Consider the following example:
CREATE TABLE test(p DateTime, k int) ENGINE MergeTree PARTITION BY toDate(p) ORDER BY k;
INSERT INTO test VALUES ('2020-09-01 00:01:02', 1), ('2020-09-01 20:01:03', 2), ('2020-09-02 00:01:03', 3);
- SELECT count() FROM test WHERE toDate(p) >= '2020-09-01' AND p <= '2020-09-01 00:00:00'
In this case rpn will be (FUNCTION_IN_RANGE, FUNCTION_UNKNOWN (due to strict), FUNCTION_AND)
and for optimize_trivial_count_query we cannot use index if there is at least one FUNCTION_UNKNOWN.
since there is no post processing and return count() based on only the first predicate is wrong.
Before this patch FUNCTION_UNKNOWN was allowed for optimize_trivial_count_query, and the result was wrong.
And two examples above just to show the difference, the behaviour hadn't been changed with this patch:
- SELECT * FROM test WHERE toDate(p) >= '2020-09-01' AND p <= '2020-09-01 00:00:00'
In this case will be (FUNCTION_IN_RANGE, FUNCTION_IN_RANGE (due to non-strict), FUNCTION_AND)
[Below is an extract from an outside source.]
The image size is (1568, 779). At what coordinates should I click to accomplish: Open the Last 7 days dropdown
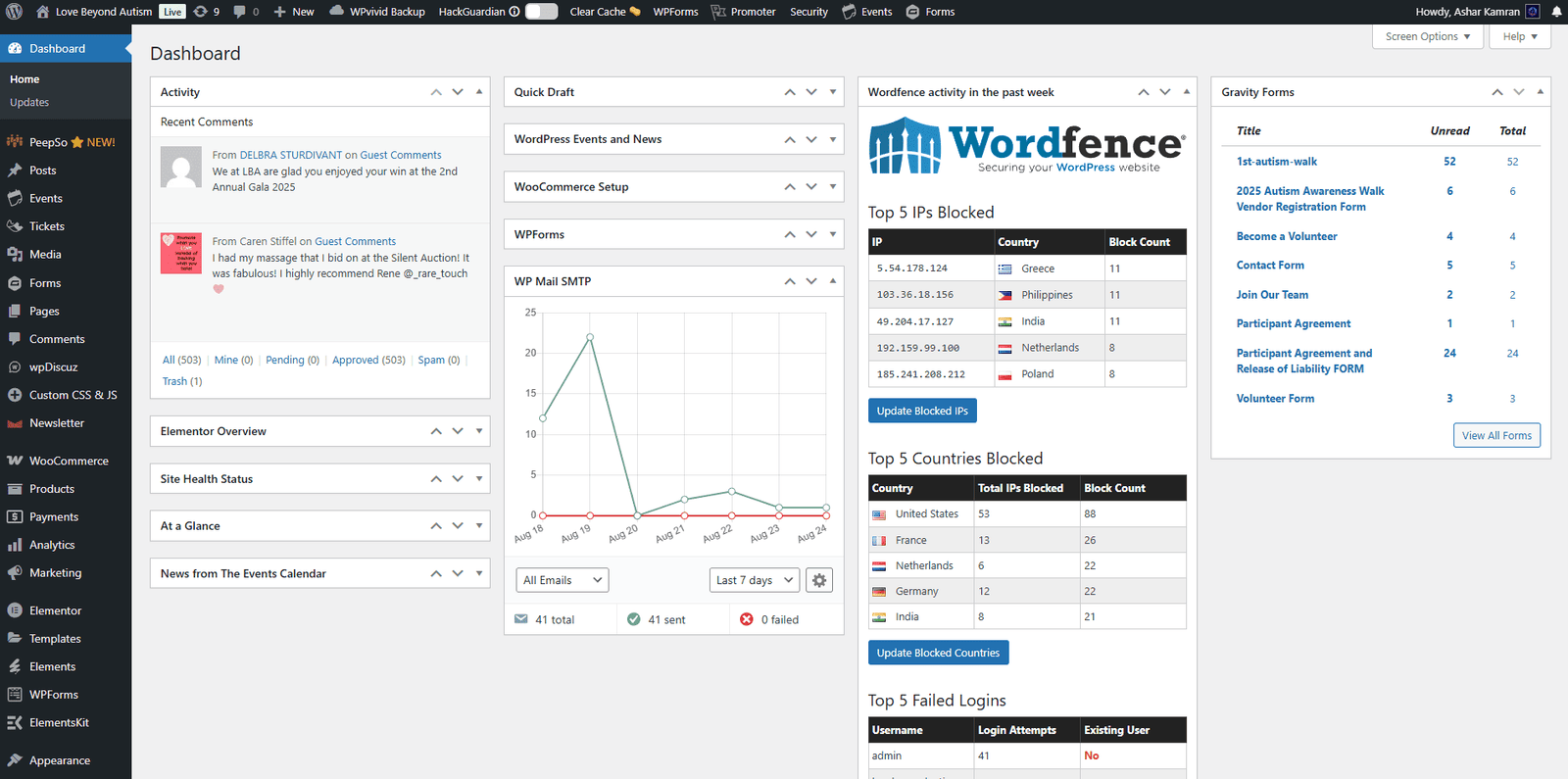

so it will prune everything out and nothing will be read.
- SELECT * FROM test WHERE toDate(p) >= '2020-09-01' AND toUnixTimestamp(p)%5==0
In this case will be (FUNCTION_IN_RANGE, FUNCTION_UNKNOWN, FUNCTION_AND)
and all, two, partitions will be scanned, but due to filtering later none of rows will be matched.